LAS CUENTAS DE LA VIDA

Daniel Capó

Don Pep Caldentey

La historia la escriben las personas anónimas

Don Pep Caldentey, párroco de Porto Cristo. Consell Parroquial de Portocristo

La historia la dictan los poderosos, pero la escriben las personas anónimas. Don Pep Caldentey, párroco de Porto Cristo, que acaba de fallecer a los ochenta años de edad, fue una de esas personas: un hombre justo que pasaba desapercibido precisamente porque su vida se nutría del cuidado de las pequeñas cosas. Lo conocí a mediados de los ochenta, cuando llegó como rector a nuestra parroquia y empezó a darnos Religión en la escuela. Sus clases distaban de ser sermones o disertaciones apologéticas y más bien se centraban en la historia bíblica. Creía que los relatos moldeaban la imaginación moral de los niños de una forma natural, no impostada, y que siempre permanecería algo en nosotros de aquellas historias –fueran del Antiguo o del Nuevo Testamento– que habían alimentado también su propia infancia. No era un hombre dado a cambios, ni a grandes experimentos, ni a discursos grandilocuentes. Conocía demasiado bien el corazón humano como para caer en excesos de optimismo; pero, al mismo tiempo, nunca lo vi ceder al pesimismo. Era un hijo de la payesía mallorquina –había nacido en Ariany en 1941– y su mundo, su espiritualidad, su mirada sobre el hombre tenían algo –o mucho– de aquel franciscanismo original de la Umbría. Le gustaba ir a pescar y a cazar, cultivar su huerto y leer la gramática oculta de las nubes. No creía en las grandes ideas ni en las abstracciones –lo he dicho antes– pero sí en la amistad, que cuidaba con una delicadeza inusual. Nunca salía de su boca una palabra de desesperanza, nunca una queja, nunca una muestra de melancolía, a pesar de que vivió sus sinsabores, algunos de ellos bastante recientes. En una ocasión, al consultarle sobre un asunto que me inquietaba, me dijo: «No sabes la suerte que tenemos de vivir en la frontera, bien lejos de los centros de poder». Entendí que se refería al cuidado de la conciencia y a la necesaria honradez que debe guiar nuestras decisiones.

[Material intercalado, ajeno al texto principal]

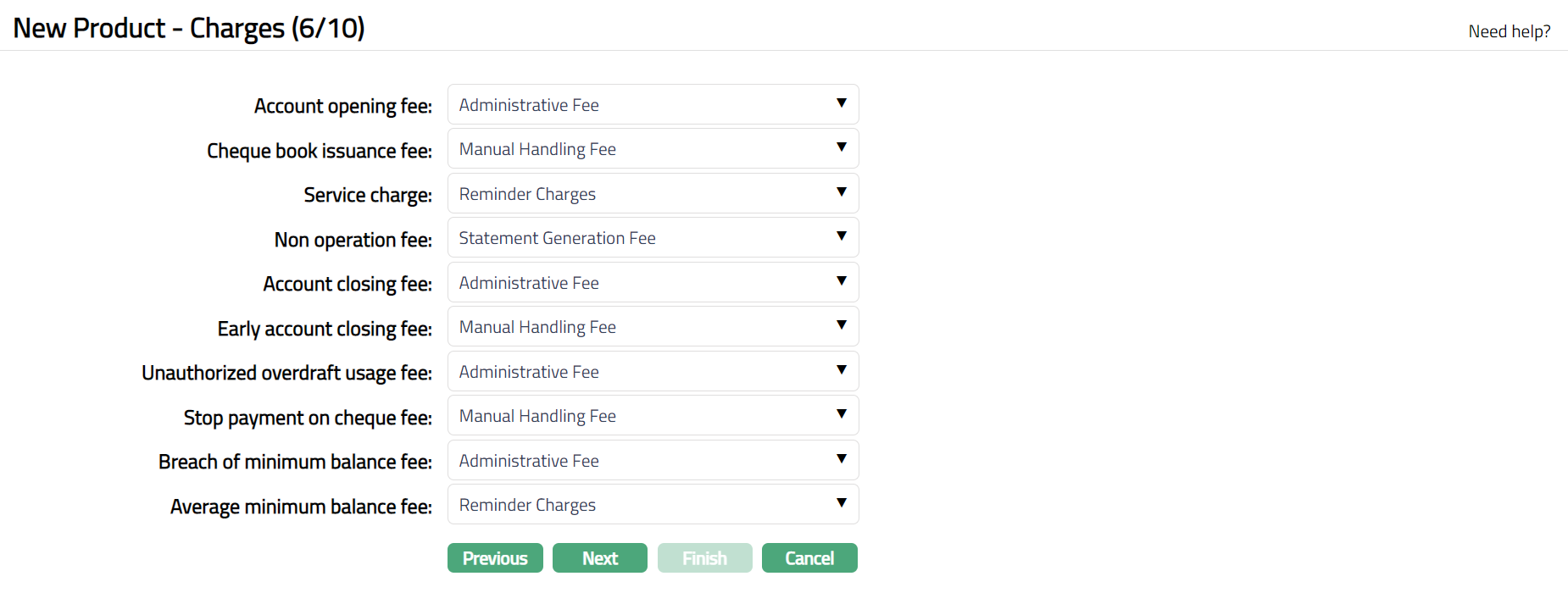Click arrow icon of Account opening fee
Viewport: 1568px width, 604px height.
[x=842, y=103]
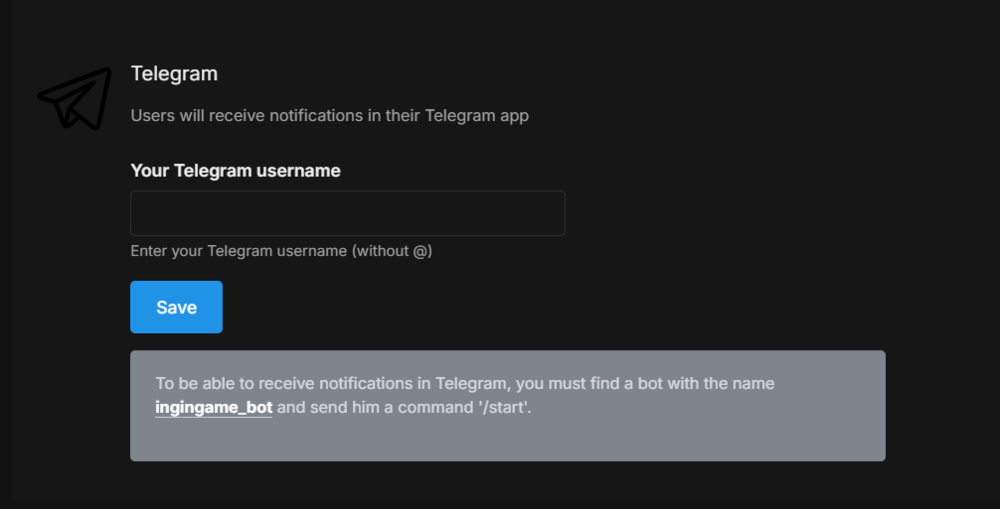Click the Telegram paper plane icon
Image resolution: width=1000 pixels, height=509 pixels.
(75, 98)
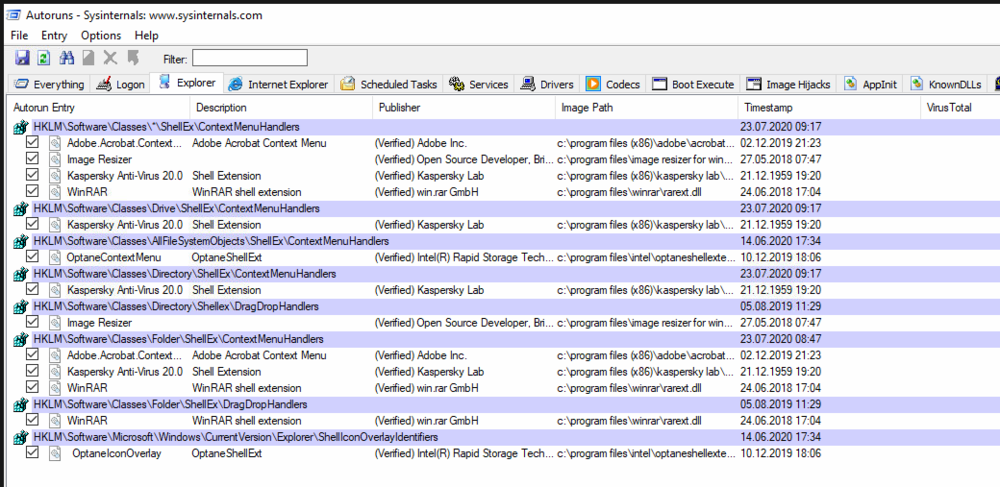This screenshot has width=1000, height=487.
Task: Toggle Image Resizer under Directory DragDropHandlers
Action: (x=33, y=322)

El filósofo y matemático Pável Florenski escribió en su libro El iconostasio que, en ruso, las palabras máscara, semblante y rostro comparten una misma raíz etimológica, pero significan cosas distintas: el rostro sería nuestra cara física; la máscara, esa misma cara afeada por la corrupción moral; y el semblante, nuestro rostro transfigurado por la bondad. El gran Leonardo da Vinci aseguró que, a partir de una cierta edad, todos somos responsables de nuestro rostro. En el caso de don Pep, esa evolución del rostro hacia el semblante se hizo cada vez más patente a medida que la vejez y la enfermedad iban ganando terreno en su vida. Ante cualquier prueba, su respuesta era la entrega. No quiso jubilarse –a pesar de que ya sobrepasaba la edad y que su cuerpo apenas lo sostenía– a fin de servir hasta el último día a su parroquia. Celebraba misa a diario, aun con los dolores que padecía. La penúltima vez que lo ingresaron, algo antes de Pascua, todavía tuvo arrestos –al salir del hospital– de ir directamente a dar la extremaunción en un domicilio particular. Cuando le dije que me parecía una imprudencia, me contestó que «un sacerdote está para entregar hasta la última gota de su sangre». Sabía, por decirlo en palabras de Dom Varden, que «la cruz es un signo de fidelidad hasta la muerte». Esa entrega de un hombre por su gente es lo que permanece en la memoria de lo. Descanse en paz.